Connecticut health officials are still calculating the impact of the latest funding cuts from the Trump administration and are sounding the alarm that the lost resources will be devastating to local communities.
This comes after federal health officials said Tuesday they are pulling back $11.4 billion in COVID-related funds for health departments nationwide.
“The COVID-19 pandemic is over, and HHS will no longer waste billions of taxpayer dollars responding to a non-existent pandemic that Americans moved on from years ago,” the U.S. Department of Health and Human Services said in a statement.
In Connecticut, the cuts are expected to immediately terminate more than $150 million in grants allocated to the state for disease outbreak surveillance, newborn screenings and childhood immunizations, state officials said.
Connecticut Gov. Ned Lamont, a Democrat, decried the cuts Thursday. He said the reductions were “abrupt and unexpected” and would have “a devastating impact on our ability to fight disease, protect the health of newborns, provide mental health and addiction treatment services, and keep people safe.”
“I am urging the Trump administration to recognize that these cuts go beyond what is reasonable and reverse this rash and impulsive decision,” Lamont said.
Connecticut Attorney General William Tong said in a statement he would challenge the Trump administration’s decision “to unilaterally rescind Congressionally-authorized funding to states.”
Although the COVID federal public health emergency has ended, the virus is still killing Americans: 458 people per week on average have died from COVID over the past four weeks, according to CDC data.
Funding cuts to have immediate impact
Dozens of Connecticut projects funded by the grants were ordered to stop work on Wednesday. Nearly 50 contracts with local health departments for immunization services were also canceled, officials said.

The Infectious Disease Branch, part of the state Department of Public Health, was particularly hard hit – losing roughly $120 million, officials said. That money focused on an array of public health projects including disease surveillance in emergency departments and at nursing homes.
“This is a dark day for public health,” said Dr. Manisha Juthani, state public health commissioner. “COVID-19 may have been the catalyst for these grants but, as Congress intended, these funds were being used to modernize our systems, strengthen our workforce, educate the public, protect our children all to prevent or mitigate the damage to human lives caused by future disease outbreaks.”
“We cannot allow our vital public health functions to become collateral damage in DC’s budget wars,” the unions representing workers at the DPH said in a statement.

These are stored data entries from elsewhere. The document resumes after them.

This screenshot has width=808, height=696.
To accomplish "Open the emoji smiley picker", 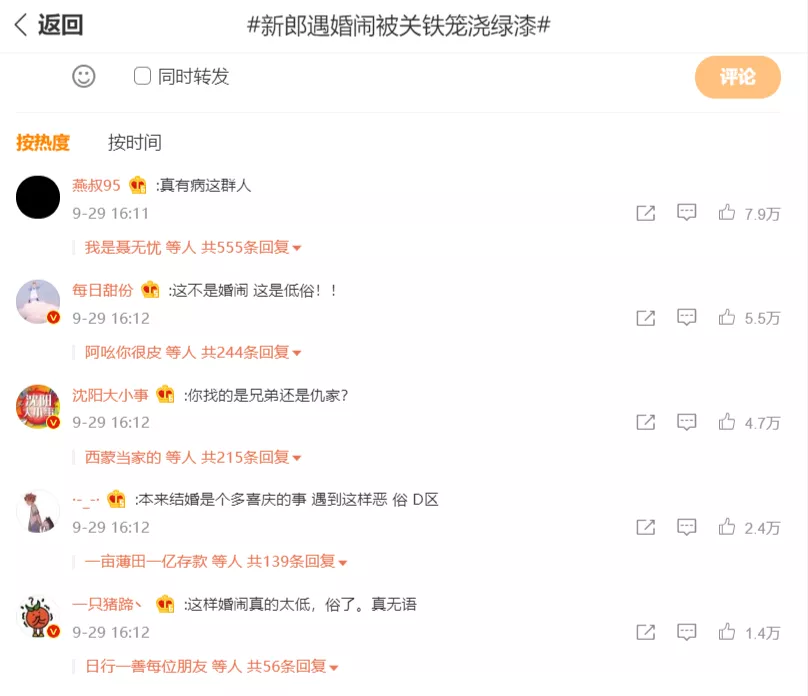I will point(84,76).
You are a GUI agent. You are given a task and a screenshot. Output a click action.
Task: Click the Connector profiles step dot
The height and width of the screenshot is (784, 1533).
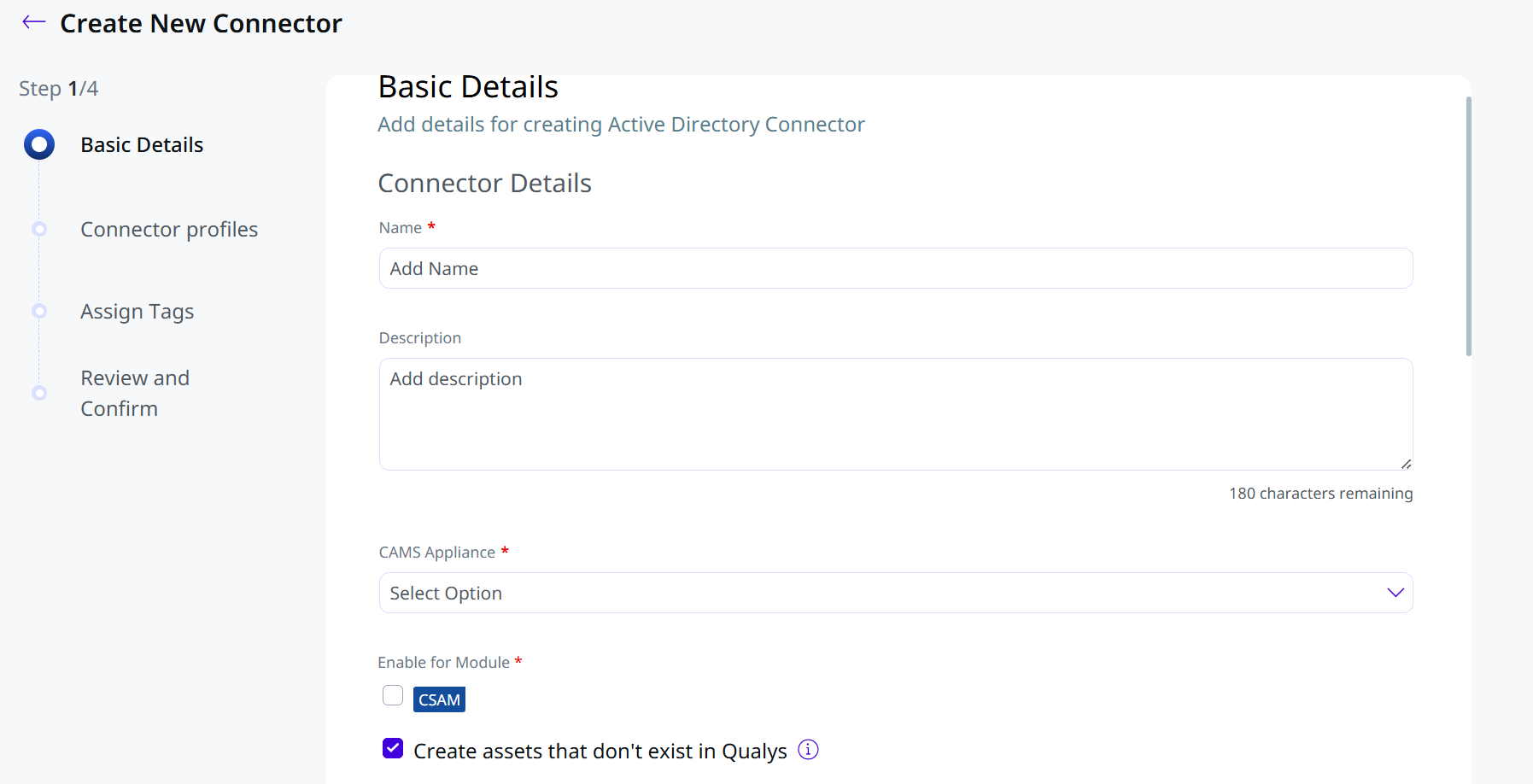39,229
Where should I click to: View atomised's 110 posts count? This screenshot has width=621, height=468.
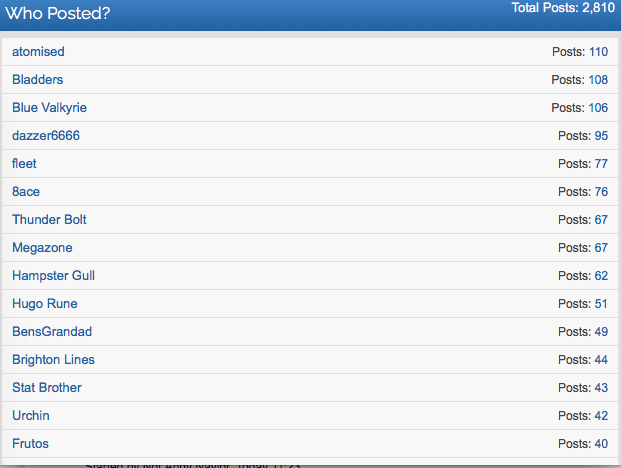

Due to the cuts, health care providers will now be forced to fax reportable diseases to DPH, rather than transmitting them electronically, officials said. Lab tests for newborn genetic screenings will be delayed, and Dr. Juan Salazar, physician in chief at Connecticut Children’s, said, “when it comes to identifying these disorders, time is of the essence.”
Juthani said, there’s a 97.7% measles vaccination rate for kindergarteners in Connecticut, but not at every school. The funding helped them to identify and speak to those communities, “to try to understand where their hesitation may be,” she said. “And to try to increase immunization rates in those communities.”
The DPH says the federal cuts will also terminate funding for the “Family Bridge” program, which provides free home visits for newborns from nurses and is currently active in Bridgeport and Norwich.
Connecticut’s Department of Mental Health and Addiction Services says their services are also taking a hit. Those include programs that connect unhoused people with support services for mental health and work. Harm reduction centers could be affected, officials said, interrupting access to overdose-reversing medication like Narcan.
“If that is the case, we will see negative outcomes, deaths of our citizens, our community members within days because there would not be enough Narcan available,” said Dr. Saud Anwar, Senate chair of the public health committee.
“We're doing better, but we still have an opioid crisis, and access to those medications are important to keeping that overdose rate down,” DHMAS Commissioner Nancy Navarretta said. “We know that our nonprofit providers already have limited resources, and we were counting on this revenue to continue these critical programs.”
‘Cruel and unusual behavior’
Lori Freeman, CEO of the National Association of County & City Health Officials, said much of the funding was set to end soon anyway. “It’s ending in the next six months,” she said. “There’s no reason — why rescind it now? It’s just cruel and unusual behavior.”
HHS wouldn't provide many details about how the federal government expects to recover the money from what it called “impacted recipients.” But HHS spokesman Andrew Nixon said in an email: “The $11.4 billion is undisbursed funds remaining.”
Freeman said her understanding is that state health departments already had the COVID money.
“The funding was authorized by Congress, was appropriated by Congress, and it was out the door, basically, into the hands of the grantees" — states, she said, which decide how to distribute it locally.
Some of the COVID money is used to address other public health issues, Freeman added. For example, wastewater surveillance that began during COVID became important for detecting other diseases, too.
“It was being used in significant ways to track flu and patterns of new disease and emerging diseases — and even more recently with the measles outbreak,” Freeman said.
The Associated Press contributed to this report. This story has been updated.